[Stored records]
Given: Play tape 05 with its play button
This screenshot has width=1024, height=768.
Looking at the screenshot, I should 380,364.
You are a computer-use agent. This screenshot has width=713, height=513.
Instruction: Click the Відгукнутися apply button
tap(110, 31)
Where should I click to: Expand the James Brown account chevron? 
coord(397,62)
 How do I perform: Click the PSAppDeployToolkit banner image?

■ **Problem description**: Copy exactly. The range runs from the line containing "This screenshot has width=1024, height=768." through the last line of the data.

■ **Finished exercise**:
This screenshot has width=1024, height=768.
Looking at the screenshot, I should 380,364.
You are a computer-use agent. This screenshot has width=713, height=513.
Instruction: Click the Відгукнутися apply button
tap(110, 31)
Where should I click to: Expand the James Brown account chevron? 
coord(397,62)
 How do I perform: Click the PSAppDeployToolkit banner image?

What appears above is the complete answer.